E eis que no “Dia de Ano” (que era como minha bisa costumava chamar o primeiro dia do Ano Novo) estávamos todos em um tradicional almoço de família. A da Dona Patroa. Ou seja, aquele furdúncio organizado encontrado em 99,9% das famílias, com todos sentados ao longo das mesas reunidas do lado de fora da casa, uma patota fazendo churrasco no fundo, a criançada nos jogos, uma turma na cozinha, rodinhas aqui e ali trocando idéias sobre os mais variados assuntos.
E lá na ponta da mesa, reunidos num silêncio até que razoável, meus três filhotes (sete, dez e doze anos) e mais um garotinho num compenetrado jogo de cartas.
E não é que vai um rapagão – creio que namorado de uma das primas – até lá pra puxar conversa?

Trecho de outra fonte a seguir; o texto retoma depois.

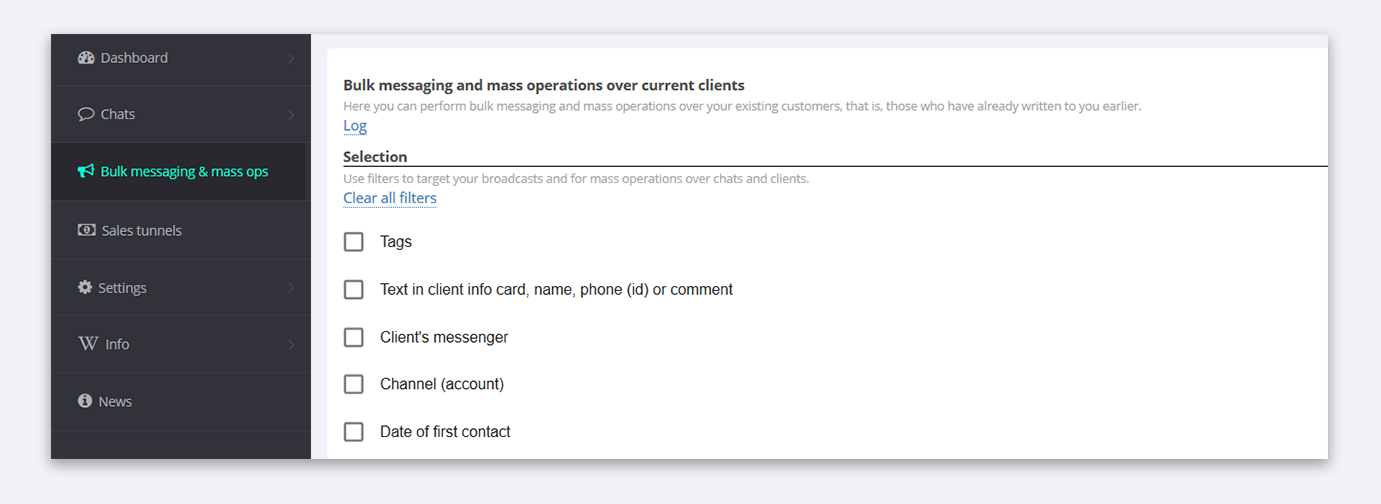Screen dimensions: 1381x504
Task: Click the Dashboard gauge icon
Action: pos(86,58)
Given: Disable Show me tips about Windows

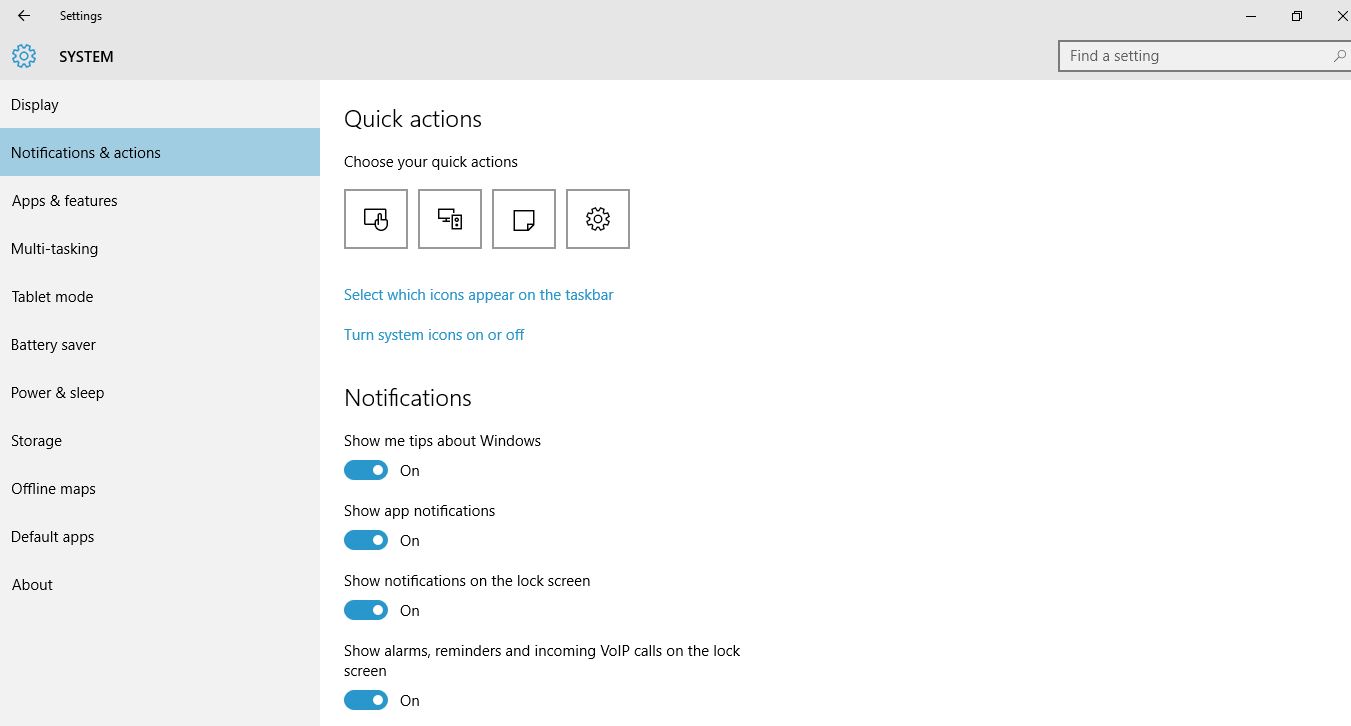Looking at the screenshot, I should click(365, 470).
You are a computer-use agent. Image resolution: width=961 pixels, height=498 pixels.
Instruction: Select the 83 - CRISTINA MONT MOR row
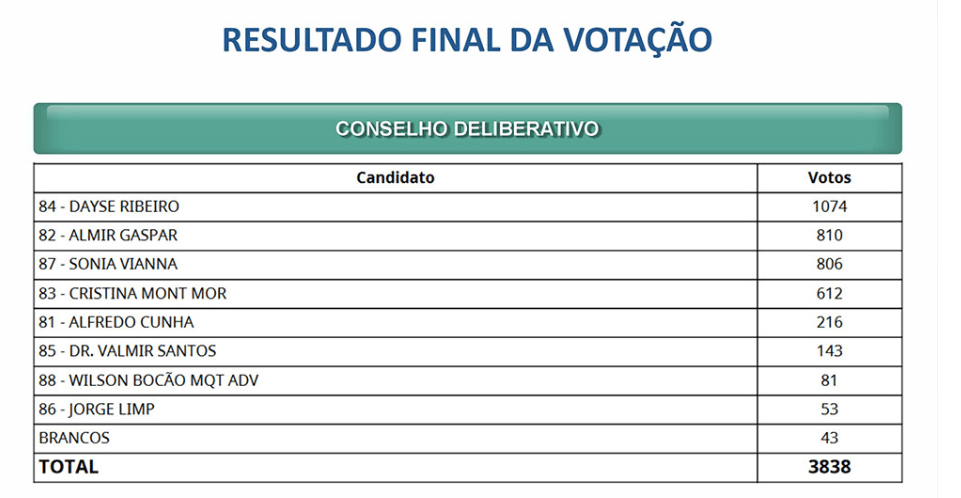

– E aí? O que é que vocês estão jogando?
Silêncio.
Meio que constrangido por não receber resposta alguma, ainda resolveu ficar ali por mais alguns instantes para tentar entender que raio de jogo era aquele.
Mas não tinha jeito. O caçulinha, daquele jeito descompromissado dele, TINHA que falar. Sem se mexer ou sequer tirar os olhos das cartas, numa calma digna dum profissional do pôquer, disse:
– Bem, ELES estão jogando trinca. Já EU, como não sei jogar, estou apenas descartando aleatoriamente…
O rapaz afastou-se da criançada, pegou um refrigerante e veio para nossa roda.
– Pô! O que é que estão dando pra essa criançada hoje em dia, hein? Eu acho que, na minha vida, só vim a usar a palavra “aleatoriamente” quando tinha uns quinze anos… Aliás, acho também que só vim a entender o significado dela lá pelos vinte!